SOURCE DATA:
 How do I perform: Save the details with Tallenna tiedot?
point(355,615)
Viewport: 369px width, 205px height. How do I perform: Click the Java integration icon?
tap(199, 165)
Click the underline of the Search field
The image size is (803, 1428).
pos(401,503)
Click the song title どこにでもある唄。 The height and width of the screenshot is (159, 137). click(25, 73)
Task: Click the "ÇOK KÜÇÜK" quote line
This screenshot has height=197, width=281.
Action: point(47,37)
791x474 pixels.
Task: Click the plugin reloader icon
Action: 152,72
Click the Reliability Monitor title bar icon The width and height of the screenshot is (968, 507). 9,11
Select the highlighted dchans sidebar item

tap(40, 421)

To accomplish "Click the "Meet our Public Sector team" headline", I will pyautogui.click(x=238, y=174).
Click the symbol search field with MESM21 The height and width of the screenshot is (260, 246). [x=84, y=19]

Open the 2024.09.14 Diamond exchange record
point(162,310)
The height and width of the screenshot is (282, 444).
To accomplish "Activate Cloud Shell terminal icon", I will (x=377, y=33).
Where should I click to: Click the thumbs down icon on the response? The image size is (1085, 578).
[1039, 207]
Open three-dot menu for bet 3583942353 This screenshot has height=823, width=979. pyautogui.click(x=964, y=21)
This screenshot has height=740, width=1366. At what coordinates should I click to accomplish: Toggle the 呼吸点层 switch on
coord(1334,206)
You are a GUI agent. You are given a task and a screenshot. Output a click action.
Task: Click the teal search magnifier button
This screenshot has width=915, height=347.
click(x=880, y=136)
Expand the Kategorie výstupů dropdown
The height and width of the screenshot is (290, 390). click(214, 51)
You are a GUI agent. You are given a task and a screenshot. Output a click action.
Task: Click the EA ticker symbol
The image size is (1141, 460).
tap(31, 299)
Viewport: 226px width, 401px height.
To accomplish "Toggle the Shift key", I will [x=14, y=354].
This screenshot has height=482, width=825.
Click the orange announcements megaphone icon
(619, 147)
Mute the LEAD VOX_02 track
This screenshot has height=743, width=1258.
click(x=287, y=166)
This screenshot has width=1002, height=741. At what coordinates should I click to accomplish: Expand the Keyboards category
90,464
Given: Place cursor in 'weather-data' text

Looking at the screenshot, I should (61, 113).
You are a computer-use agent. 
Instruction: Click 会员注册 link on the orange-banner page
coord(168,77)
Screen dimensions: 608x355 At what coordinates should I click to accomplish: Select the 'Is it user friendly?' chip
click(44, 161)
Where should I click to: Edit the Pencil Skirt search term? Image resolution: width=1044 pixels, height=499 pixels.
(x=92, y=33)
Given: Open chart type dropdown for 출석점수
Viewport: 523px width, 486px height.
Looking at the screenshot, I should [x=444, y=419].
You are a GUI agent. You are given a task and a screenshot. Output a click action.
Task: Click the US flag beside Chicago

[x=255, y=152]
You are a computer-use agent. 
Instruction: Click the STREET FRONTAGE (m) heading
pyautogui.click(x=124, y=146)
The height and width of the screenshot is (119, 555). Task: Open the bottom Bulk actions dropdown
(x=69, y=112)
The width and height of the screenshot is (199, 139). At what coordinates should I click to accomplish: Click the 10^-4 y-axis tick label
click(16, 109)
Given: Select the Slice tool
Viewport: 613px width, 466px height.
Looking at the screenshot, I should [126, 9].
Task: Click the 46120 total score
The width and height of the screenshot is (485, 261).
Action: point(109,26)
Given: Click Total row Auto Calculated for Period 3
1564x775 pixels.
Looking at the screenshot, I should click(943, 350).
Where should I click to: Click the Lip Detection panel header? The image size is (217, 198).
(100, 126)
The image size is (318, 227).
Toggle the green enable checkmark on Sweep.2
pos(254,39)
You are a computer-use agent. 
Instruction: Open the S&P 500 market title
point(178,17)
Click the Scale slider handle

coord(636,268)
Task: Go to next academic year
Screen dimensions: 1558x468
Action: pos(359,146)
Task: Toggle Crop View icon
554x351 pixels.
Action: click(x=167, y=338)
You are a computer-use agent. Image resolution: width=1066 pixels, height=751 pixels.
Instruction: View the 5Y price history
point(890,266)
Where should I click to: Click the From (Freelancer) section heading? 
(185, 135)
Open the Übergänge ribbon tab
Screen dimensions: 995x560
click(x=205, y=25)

TASK: Wherever the line holding "Screen dimensions: 608x355" falls in the entries above, copy exactly from it through the line holding "Given: Open chart type dropdown for 출석점수", inclusive, and add nothing.

RESULT OF THE EXERCISE:
Screen dimensions: 608x355 At what coordinates should I click to accomplish: Select the 'Is it user friendly?' chip
click(44, 161)
Where should I click to: Edit the Pencil Skirt search term? Image resolution: width=1044 pixels, height=499 pixels.
(x=92, y=33)
Given: Open chart type dropdown for 출석점수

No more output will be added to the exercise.